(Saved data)
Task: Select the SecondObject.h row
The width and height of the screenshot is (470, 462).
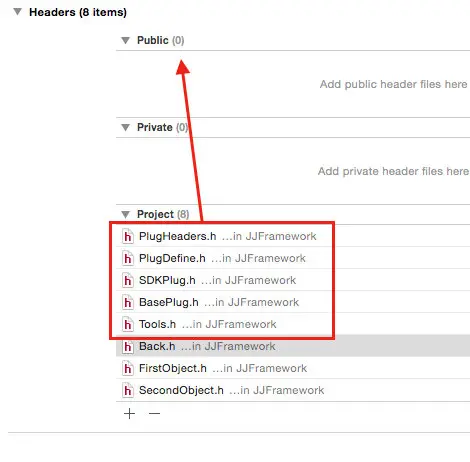Action: pos(293,390)
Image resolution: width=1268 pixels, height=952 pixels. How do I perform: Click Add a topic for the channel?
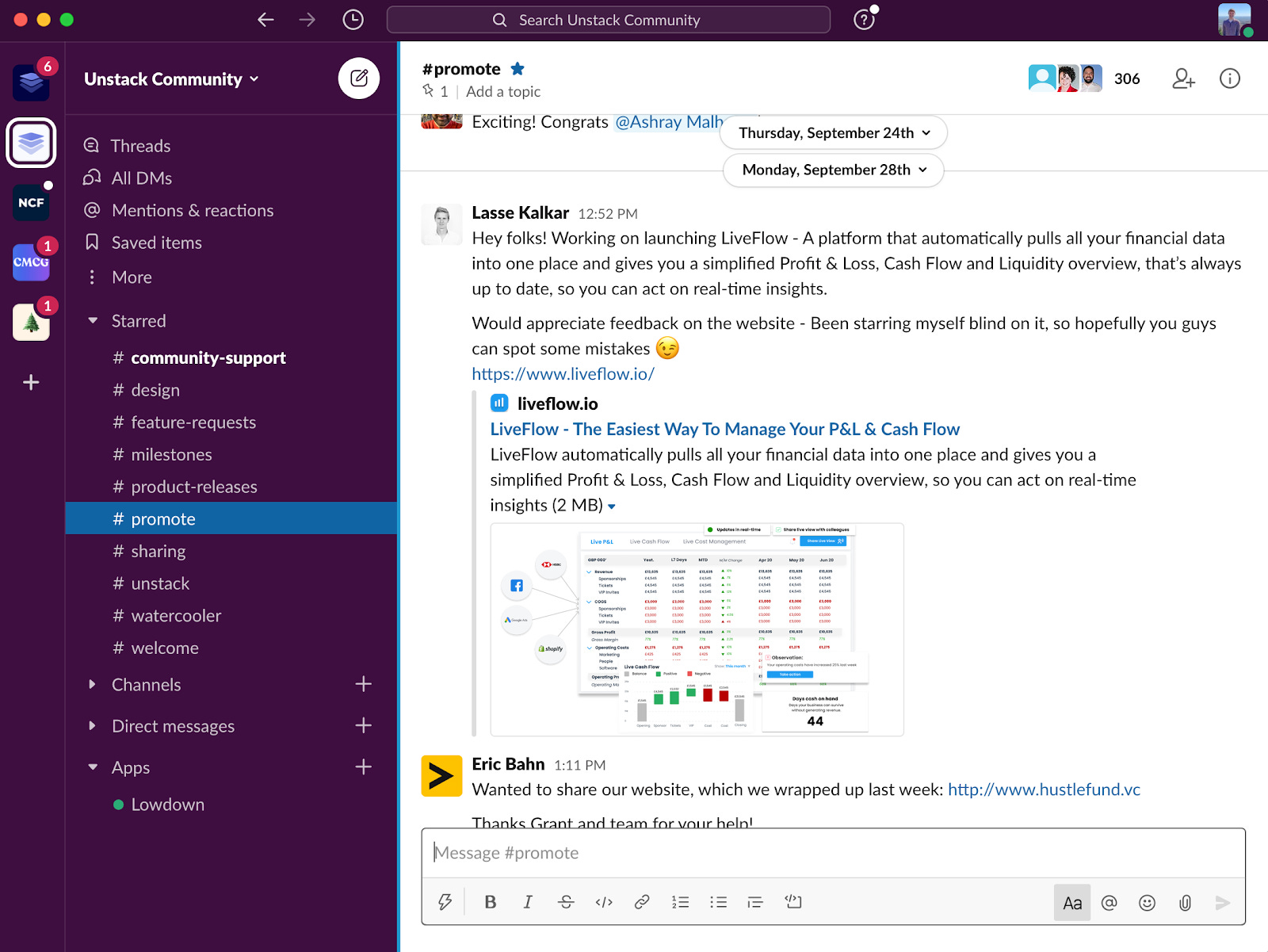pyautogui.click(x=502, y=91)
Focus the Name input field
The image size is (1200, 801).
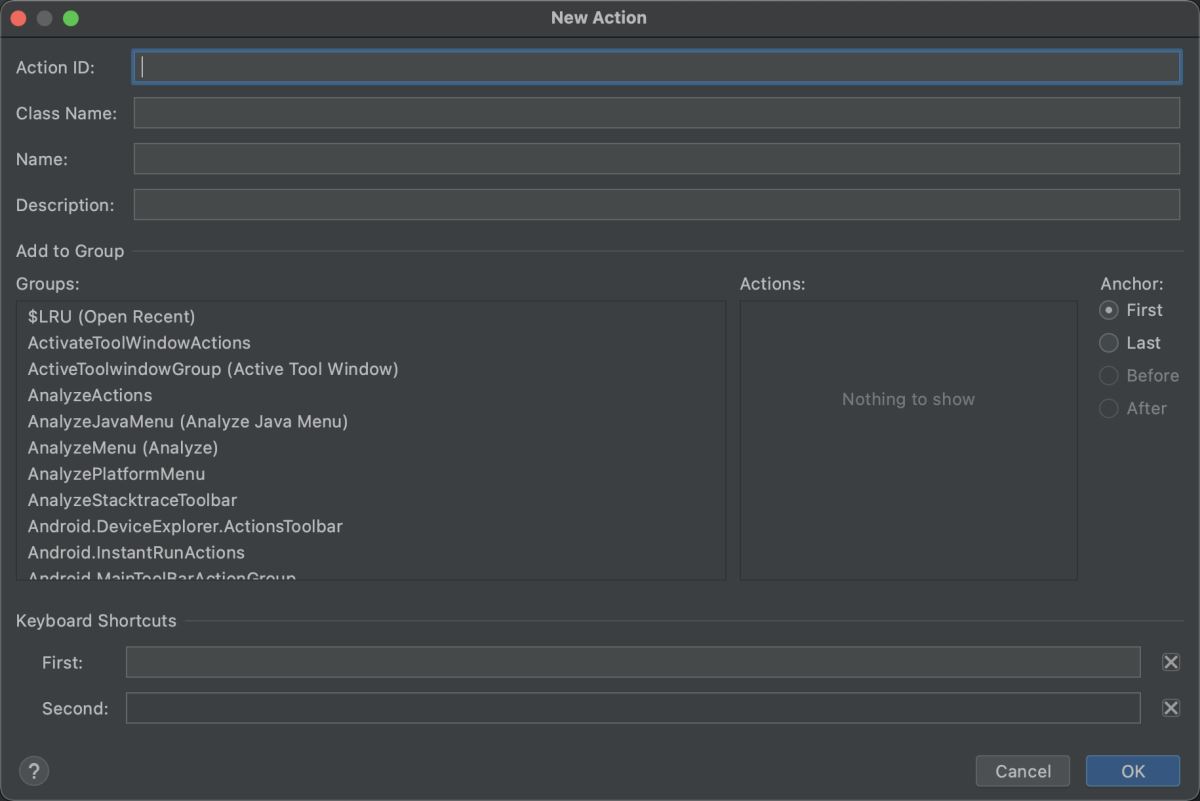coord(656,159)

Task statement:
Turn the items above, starting at the first line and ending at the line that contains "pyautogui.click(x=502, y=91)", into a Markdown table with the columns Row and Line, skipping blank lines. Leave the pictures out of the table.

Solution to the problem:
| Row | Line |
|---|---|
| 1 | Task: Select the SecondObject.h row |
| 2 | The width and height of the screenshot is (470, 462). |
| 3 | Action: pos(293,390) |
| 4 | Image resolution: width=1268 pixels, height=952 pixels. How do I perform: Click Add a topic for the channel? |
| 5 | pyautogui.click(x=502, y=91) |